Director: Chick I Hung
Starring: Xian Gao, Liang Guo, Hoi Yin Lee
One of my earliest exposures to Mainland China martial arts cinema, thanks to a timely vhs release by Ocean Shores.
An evil general orders an attack on a small clan that had been opposing him. The matriach is killed and only a few survive. These include an ex General and his two sons... who naturally swear revenge. Wrecklessly attacking the a portion of the General's army, the sons watch their father get mortally wounded, but are saved by a Shaolin monk. As he dies, the father explains to one of his sons that he was adopted and that his real father was also a General who was offed by the same baddie. They swear double revenge, but now are wise enough to go into hiding. They retreat to a secret cave where they can plot and plan. One day while gathering food, the two heroes witness two woman "dancing". Attempting to get a closer look, they are found out. The ladies explain that they are practicing Tai Chi. Their father explains that he too is an ousted General (alot of that going around) and agrees to teach the two vistors this unusual martial art and help prepare to get revenge.
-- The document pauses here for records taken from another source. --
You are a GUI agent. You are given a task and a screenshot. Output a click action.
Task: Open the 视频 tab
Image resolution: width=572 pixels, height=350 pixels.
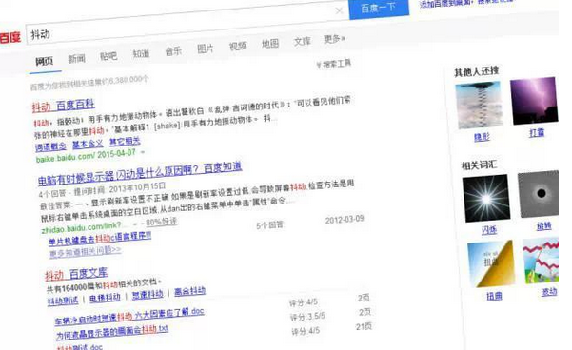click(x=238, y=46)
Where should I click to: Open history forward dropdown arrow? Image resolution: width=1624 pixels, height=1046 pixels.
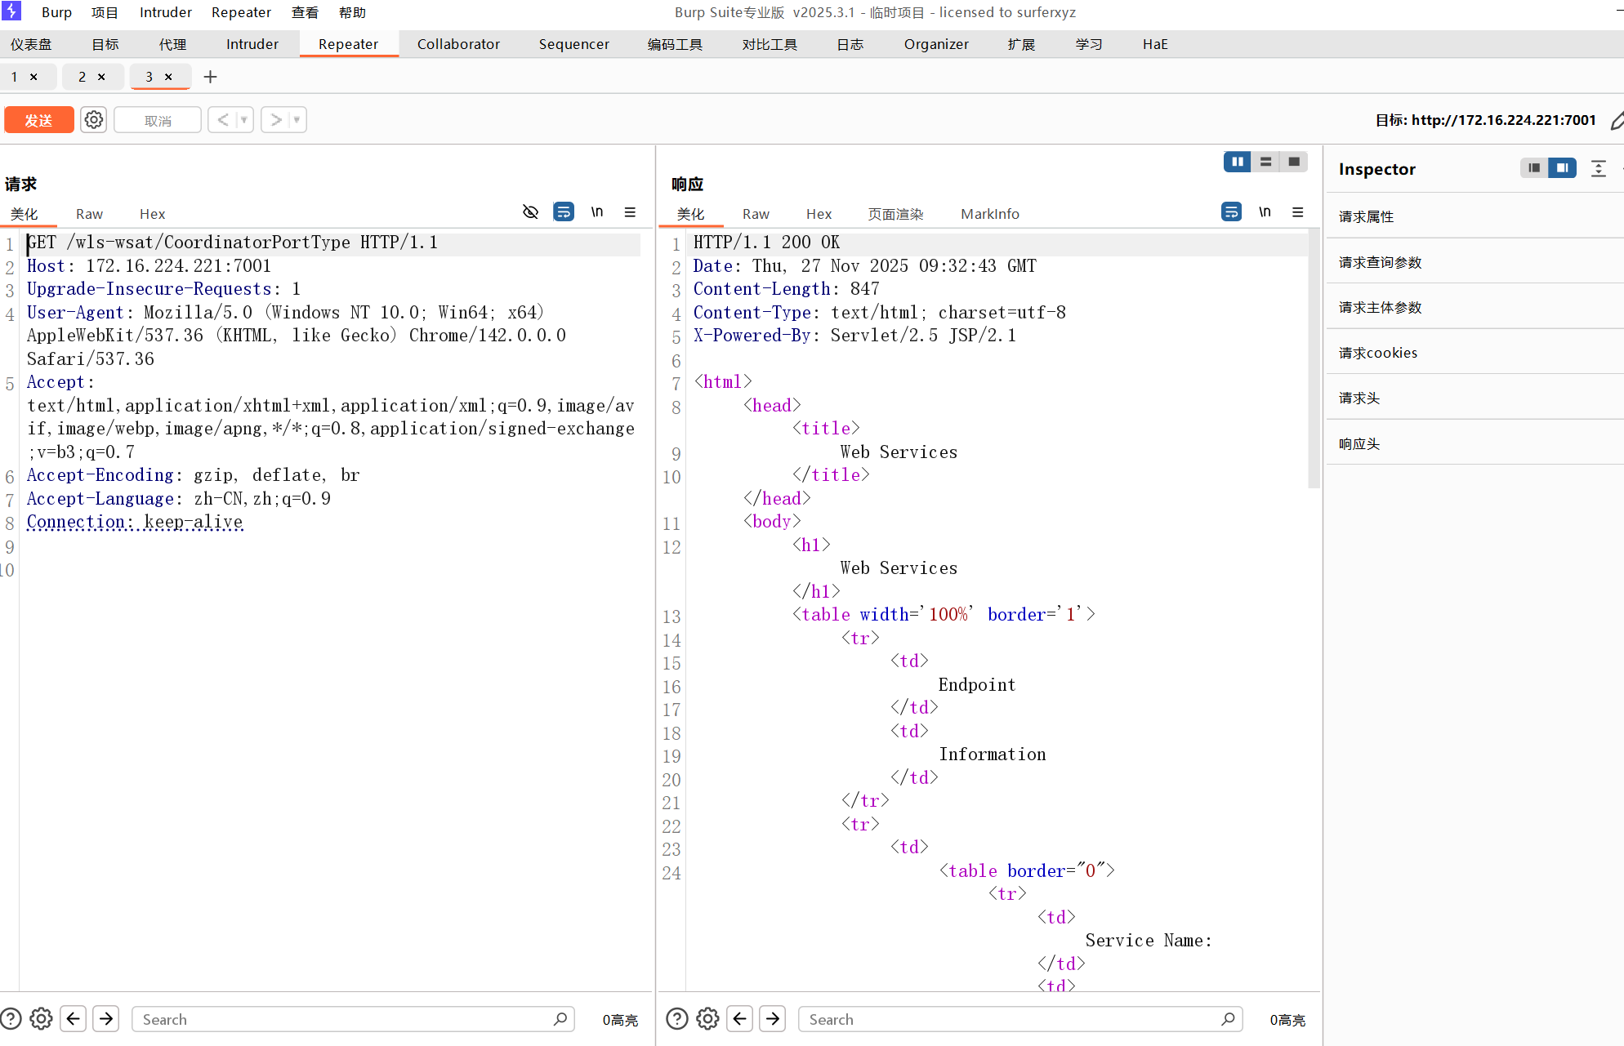pyautogui.click(x=297, y=120)
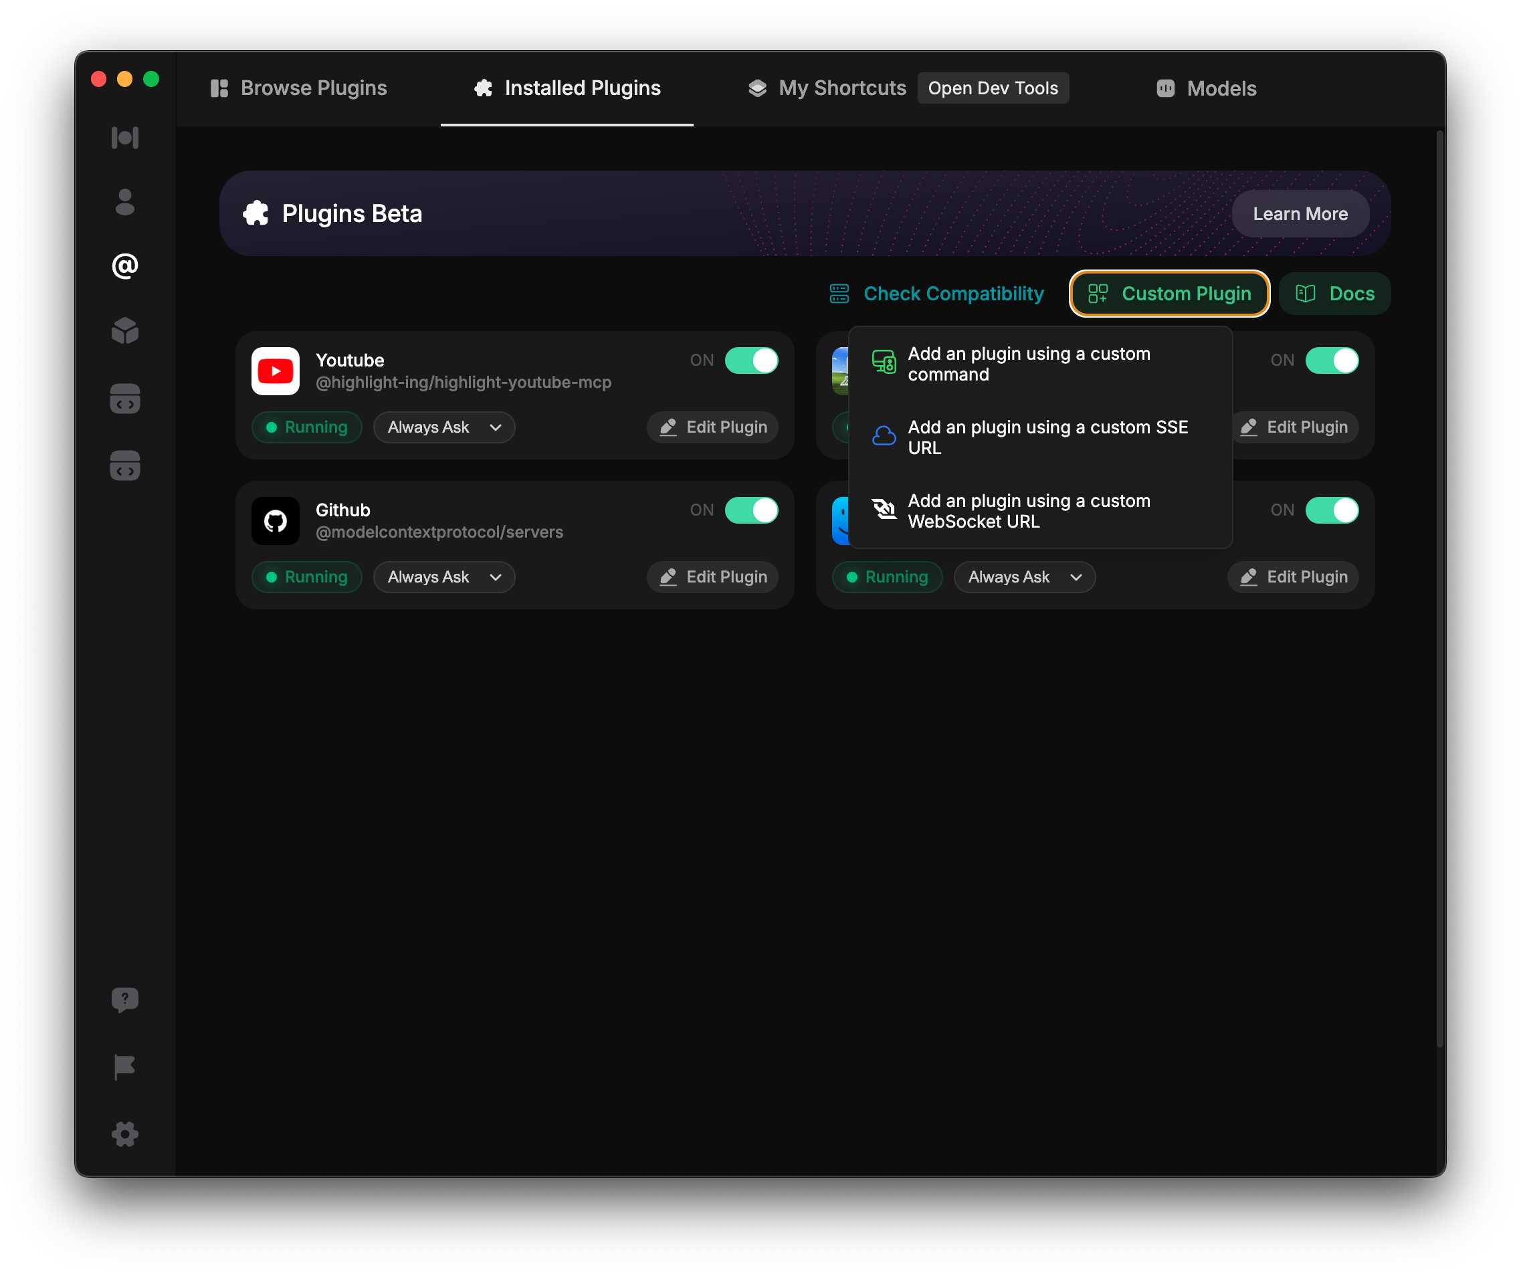Open the help question-mark icon

point(125,999)
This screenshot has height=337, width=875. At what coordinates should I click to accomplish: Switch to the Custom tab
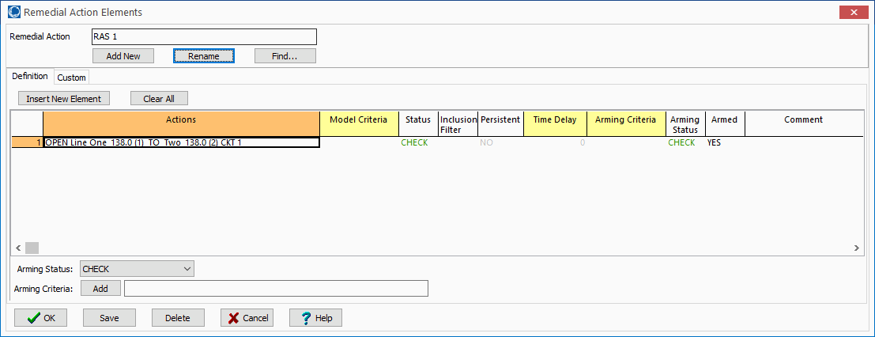[x=71, y=78]
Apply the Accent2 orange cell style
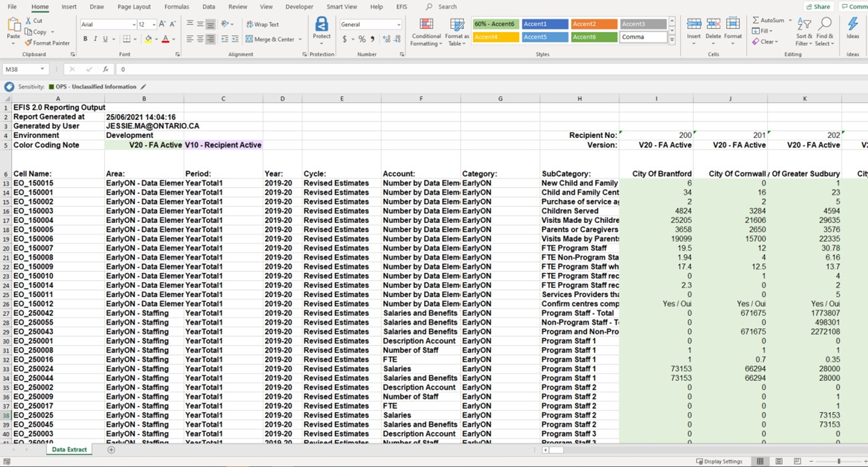The height and width of the screenshot is (467, 868). [594, 24]
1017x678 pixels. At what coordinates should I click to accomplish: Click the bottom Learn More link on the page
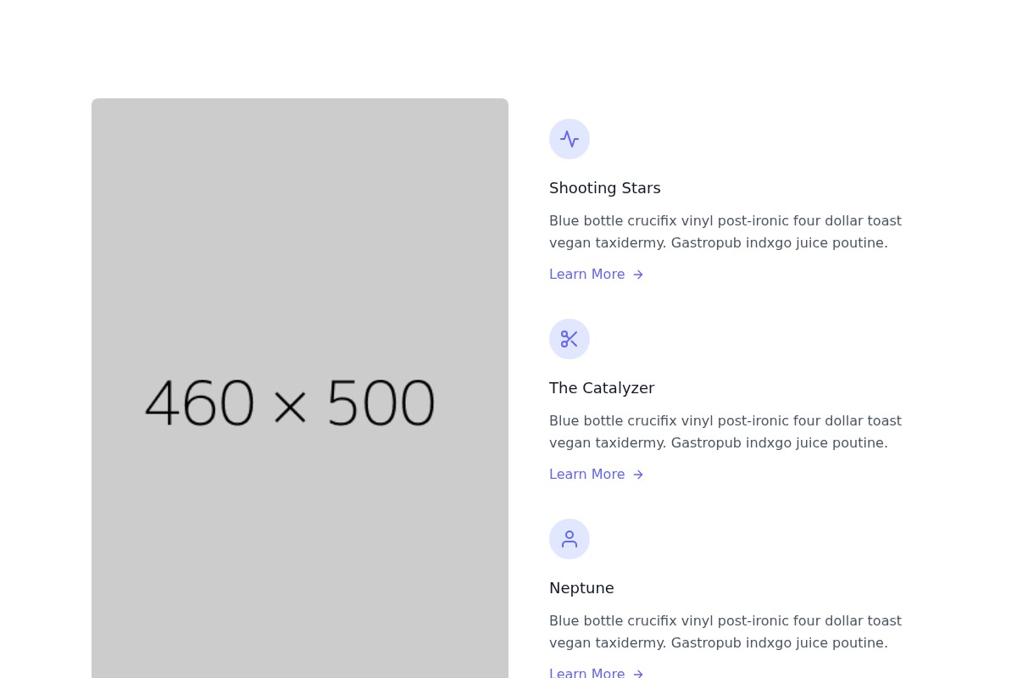click(587, 672)
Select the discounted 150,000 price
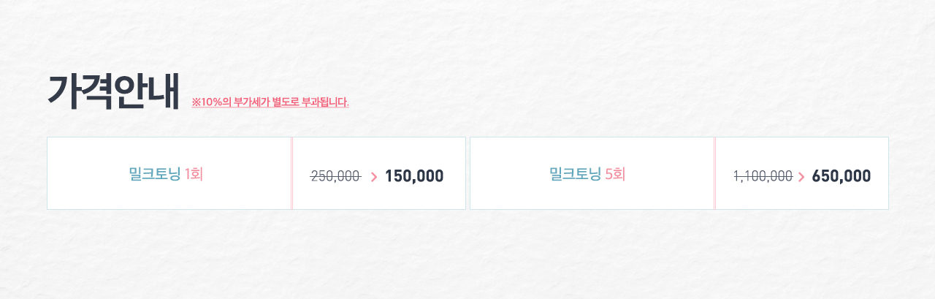 (414, 176)
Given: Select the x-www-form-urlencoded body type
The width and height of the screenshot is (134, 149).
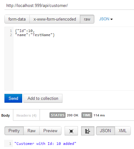Looking at the screenshot, I should (55, 19).
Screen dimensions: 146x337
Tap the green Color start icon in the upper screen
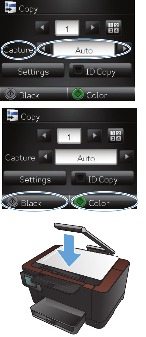click(78, 95)
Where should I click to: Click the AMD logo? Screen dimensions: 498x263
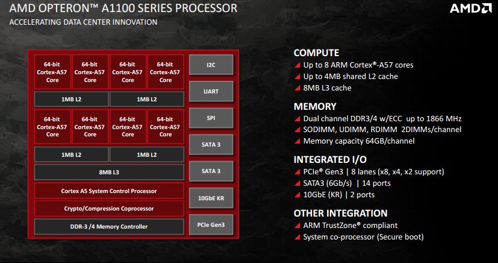471,10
The story is simple and predictable, a little too much so for this fan. But this is how it was for these early Mainland China epics. There was really no originality to speak of. Any fan of the genre has seen this story dozens of times (if not more so) in various Hong Kong and Taiwan lensed features. What does set this (and other Mainland films) apart from it's city dwelling brethren are the breathtaking country side settings and amazing (and plentiful) martial arts sequences, performed by actual lifelong practitioners (as opposed to Hong Kong where many of it's biggest stars where taught expressly for feature films). Although it's flowery Tai Chi and Wushu movements may take a little getting used to at first, ultimately it makes for terrific viewing. Of course as I mentioned in my review of 'Undaunted Wudang', there is a tradeoff of sorts as the very things that make these fighters so impressive also make them less personable. What you'll come away with here is remembering the action scenery, but not so much any one actor (no Fu Sheng or Chen Kwan Tai to be found here) and certainly not the dime a dozen plot (which truth to tell, I needed to rewatch just to remember what the story here was actually about).
Ultimately, "Tai Chi Chuan' will appeal to hard core martial arts film fans and perhaps to actual Tai Chi practicioners as the film is as much a Tai Chi lesson as it is a story bound film. Casual action fans may not be as into it, but for kung fu addicts, it easily serves it's purpose.